[Dshield] Klez

Lauro, John jlauro at umflint.edu
Wed Jun 26 18:46:07 GMT 2002


Sendmail is the only transport (there might be others that do, but I
know lots that do not) that I know of that will add a "for" line.
Even when sendmail adds a for line, it will generally only do that if
delivering locally...  otherwise you could get the bcc information
from the for headers, and the purpose of BCC is to hide the other
recipient's address...  Most people know their own address, so why
tell them...

What I find annoying is when an autoforwarder does not add headers for
what address they are autoforwarding for...  then you don't know the
address, which can be a pain for postmasters who get to deal with the
bounces...

-----Original Message-----
From: David Sentelle [mailto:David.Sentelle at cnbcbank.com] 
Sent: Wednesday, June 26, 2002 12:59 PM
To: list at dshield.org
Subject: RE: [Dshield] Klez


Klez....  We still get at least 2 a day.  InnoculateIT, with current
signatures, has caught one workstation where someone's web-based email
managed to get the virus on their PC.

On the subject of fake headers....

I get at least one spam a day that does not have my email address
ANYWHERE in it.

A lot of people come back and say 'Oh, they probably BCCed you'.  I
realize that BCC doesn't show the list of addressees, but it SHOULD
show a 'for <spamvictim at poorlyrunisp.com>'.  The purpose of a BCC is
NOT to hide the recipient's email address from the recipient, it is to
hide ALL the recipients address from each other.  

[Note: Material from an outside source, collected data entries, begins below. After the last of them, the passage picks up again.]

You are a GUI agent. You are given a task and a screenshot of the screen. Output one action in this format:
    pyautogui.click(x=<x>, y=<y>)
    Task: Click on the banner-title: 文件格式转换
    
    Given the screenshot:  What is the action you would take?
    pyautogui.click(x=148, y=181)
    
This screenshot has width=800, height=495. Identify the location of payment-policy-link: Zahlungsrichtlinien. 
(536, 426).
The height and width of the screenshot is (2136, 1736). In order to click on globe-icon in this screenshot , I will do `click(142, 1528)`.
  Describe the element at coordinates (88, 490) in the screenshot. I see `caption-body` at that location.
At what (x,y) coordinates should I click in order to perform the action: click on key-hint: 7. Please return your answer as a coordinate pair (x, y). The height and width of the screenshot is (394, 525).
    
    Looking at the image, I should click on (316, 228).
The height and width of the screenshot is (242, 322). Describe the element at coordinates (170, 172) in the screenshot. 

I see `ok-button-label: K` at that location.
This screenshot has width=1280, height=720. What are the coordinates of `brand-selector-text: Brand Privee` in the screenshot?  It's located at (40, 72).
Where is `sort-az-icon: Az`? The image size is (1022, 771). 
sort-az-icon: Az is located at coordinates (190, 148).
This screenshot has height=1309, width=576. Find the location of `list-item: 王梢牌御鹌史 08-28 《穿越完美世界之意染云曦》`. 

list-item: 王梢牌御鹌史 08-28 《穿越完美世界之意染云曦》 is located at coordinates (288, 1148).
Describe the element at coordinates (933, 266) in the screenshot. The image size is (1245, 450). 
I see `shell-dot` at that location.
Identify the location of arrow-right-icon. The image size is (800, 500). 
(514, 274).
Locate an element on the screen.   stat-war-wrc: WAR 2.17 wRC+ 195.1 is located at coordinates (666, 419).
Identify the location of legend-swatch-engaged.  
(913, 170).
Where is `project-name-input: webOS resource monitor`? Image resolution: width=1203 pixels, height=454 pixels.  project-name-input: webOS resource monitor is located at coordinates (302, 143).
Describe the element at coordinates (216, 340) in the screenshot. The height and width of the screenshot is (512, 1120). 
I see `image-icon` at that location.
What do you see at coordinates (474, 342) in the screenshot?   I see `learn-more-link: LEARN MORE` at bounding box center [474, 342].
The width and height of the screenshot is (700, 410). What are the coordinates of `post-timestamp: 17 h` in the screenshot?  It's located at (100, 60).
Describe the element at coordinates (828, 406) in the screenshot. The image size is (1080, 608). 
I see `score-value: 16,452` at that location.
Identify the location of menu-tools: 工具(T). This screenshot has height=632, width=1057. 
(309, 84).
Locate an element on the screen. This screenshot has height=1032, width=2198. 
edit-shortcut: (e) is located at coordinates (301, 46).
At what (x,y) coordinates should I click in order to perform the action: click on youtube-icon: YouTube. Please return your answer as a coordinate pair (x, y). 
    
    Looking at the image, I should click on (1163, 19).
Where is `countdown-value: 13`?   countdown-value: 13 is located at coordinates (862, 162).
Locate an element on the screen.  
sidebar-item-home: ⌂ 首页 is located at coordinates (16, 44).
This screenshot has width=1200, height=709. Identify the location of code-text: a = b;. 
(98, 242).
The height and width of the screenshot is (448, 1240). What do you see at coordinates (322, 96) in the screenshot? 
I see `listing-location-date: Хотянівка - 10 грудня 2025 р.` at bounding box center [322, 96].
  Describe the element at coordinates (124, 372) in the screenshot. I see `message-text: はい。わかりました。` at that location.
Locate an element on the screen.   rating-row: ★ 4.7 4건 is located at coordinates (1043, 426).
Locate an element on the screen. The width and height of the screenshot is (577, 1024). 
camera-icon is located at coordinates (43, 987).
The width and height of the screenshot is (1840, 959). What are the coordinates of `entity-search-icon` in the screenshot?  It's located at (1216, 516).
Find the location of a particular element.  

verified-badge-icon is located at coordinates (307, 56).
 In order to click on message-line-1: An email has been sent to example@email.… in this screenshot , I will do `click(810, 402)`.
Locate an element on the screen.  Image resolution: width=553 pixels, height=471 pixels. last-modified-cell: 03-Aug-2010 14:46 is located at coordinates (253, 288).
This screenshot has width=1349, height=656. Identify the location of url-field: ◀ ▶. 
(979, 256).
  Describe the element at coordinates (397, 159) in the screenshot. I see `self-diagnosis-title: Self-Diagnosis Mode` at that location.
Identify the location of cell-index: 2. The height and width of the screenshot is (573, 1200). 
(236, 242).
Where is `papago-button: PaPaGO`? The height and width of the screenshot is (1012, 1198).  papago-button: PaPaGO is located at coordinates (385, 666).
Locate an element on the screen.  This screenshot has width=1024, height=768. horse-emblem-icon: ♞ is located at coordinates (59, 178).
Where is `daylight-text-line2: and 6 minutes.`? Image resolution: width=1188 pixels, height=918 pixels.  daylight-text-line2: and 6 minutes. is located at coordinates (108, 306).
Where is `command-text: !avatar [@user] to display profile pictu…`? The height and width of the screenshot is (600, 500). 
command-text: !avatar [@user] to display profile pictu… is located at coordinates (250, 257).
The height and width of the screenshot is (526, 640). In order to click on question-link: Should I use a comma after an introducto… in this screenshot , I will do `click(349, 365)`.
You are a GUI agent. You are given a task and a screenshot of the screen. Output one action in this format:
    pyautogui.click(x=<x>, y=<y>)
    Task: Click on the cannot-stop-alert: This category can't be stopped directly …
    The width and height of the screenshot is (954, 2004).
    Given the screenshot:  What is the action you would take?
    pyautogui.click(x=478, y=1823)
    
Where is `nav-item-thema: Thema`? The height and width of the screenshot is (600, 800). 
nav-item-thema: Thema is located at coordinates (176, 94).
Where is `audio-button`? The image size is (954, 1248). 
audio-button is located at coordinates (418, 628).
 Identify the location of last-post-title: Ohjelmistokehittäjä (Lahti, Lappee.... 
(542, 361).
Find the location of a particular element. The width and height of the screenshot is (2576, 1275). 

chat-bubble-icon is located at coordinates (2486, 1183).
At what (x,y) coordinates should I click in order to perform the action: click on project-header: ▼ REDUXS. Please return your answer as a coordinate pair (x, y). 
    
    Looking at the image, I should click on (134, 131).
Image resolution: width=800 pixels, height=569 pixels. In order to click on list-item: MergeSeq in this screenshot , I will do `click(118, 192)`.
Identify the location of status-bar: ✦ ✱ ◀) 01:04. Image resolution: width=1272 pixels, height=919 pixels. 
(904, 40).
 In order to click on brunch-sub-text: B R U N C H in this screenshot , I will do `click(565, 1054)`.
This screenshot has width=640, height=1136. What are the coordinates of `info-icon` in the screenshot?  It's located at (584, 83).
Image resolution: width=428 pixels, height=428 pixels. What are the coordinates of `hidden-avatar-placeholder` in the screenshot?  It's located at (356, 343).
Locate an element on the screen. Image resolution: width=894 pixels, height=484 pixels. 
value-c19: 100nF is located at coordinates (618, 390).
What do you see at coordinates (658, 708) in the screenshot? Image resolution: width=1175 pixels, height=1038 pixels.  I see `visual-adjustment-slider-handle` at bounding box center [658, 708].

When I get home, I'm going to dig into anti-spam mailing lists and see
if anyone there has answers.


----------------------------------------
David Sentelle
Network Operations Specialist
Commerce National Bank
614.334.6282 Voice    614.848.8830 Fax


>>> list-request at dshield.org 06/26/02 11:33AM >>>
Message: 3
Subject: RE: [Dshield] Klez
From: Clint Byrum <cbyrum at spamaps.org>
To: list at dshield.org 
Date: 25 Jun 2002 19:47:04 -0700
Reply-To: list at dshield.org 

On Tue, 2002-06-25 at 14:19, John Hardin wrote:
> 
> The Return-Path: header *may* be usable, or Klez may have started
> forging that, too. The only *reliably* way to find the infected
machine
> is the IP address in the Received: header. *No* worm will be able to
> alter the IP information added to the headers by the SMTP server
it's
> sending the message to.
> 

That might not be entirely true. I have received spam that was sent
through an open SOCKS proxy, that had 3 or 4 fake received headers..
presumably to avoid being blocked as an open relay/proxy. So a worm
could insert some random received headers, possibly taken from the
very
messages it is forwarding.

That said, it couldn't forge the whole path, so one could trace back
to
the originator eventually, but it might not be easy.